Description of the task :: Please render the items below as a Markdown table with the columns Row and Item line, numbering each line and leaving out blank lines. Begin at the first line of the items and stop after the line that contains "I will pos(876,402).".

** START Dataset **

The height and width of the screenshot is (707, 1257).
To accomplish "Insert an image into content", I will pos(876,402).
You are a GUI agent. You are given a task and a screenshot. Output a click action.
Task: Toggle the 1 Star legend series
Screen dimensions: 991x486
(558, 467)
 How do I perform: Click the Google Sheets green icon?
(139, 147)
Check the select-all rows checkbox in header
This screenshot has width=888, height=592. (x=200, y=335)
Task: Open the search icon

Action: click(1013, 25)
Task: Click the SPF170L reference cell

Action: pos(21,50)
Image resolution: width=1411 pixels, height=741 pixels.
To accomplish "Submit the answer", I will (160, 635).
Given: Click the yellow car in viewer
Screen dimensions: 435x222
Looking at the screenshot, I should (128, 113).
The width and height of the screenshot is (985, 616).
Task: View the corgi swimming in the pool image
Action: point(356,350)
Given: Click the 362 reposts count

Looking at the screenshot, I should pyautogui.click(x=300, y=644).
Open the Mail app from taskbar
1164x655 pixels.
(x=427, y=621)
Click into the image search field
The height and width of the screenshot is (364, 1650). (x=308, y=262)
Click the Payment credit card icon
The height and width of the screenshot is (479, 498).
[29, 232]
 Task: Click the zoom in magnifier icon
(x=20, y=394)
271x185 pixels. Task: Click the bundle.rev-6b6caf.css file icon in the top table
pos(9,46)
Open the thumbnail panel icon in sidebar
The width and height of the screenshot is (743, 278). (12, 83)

** END Dataset **

Task solution ::
| Row | Item line |
|---|---|
| 1 | The height and width of the screenshot is (707, 1257). |
| 2 | To accomplish "Insert an image into content", I will pos(876,402). |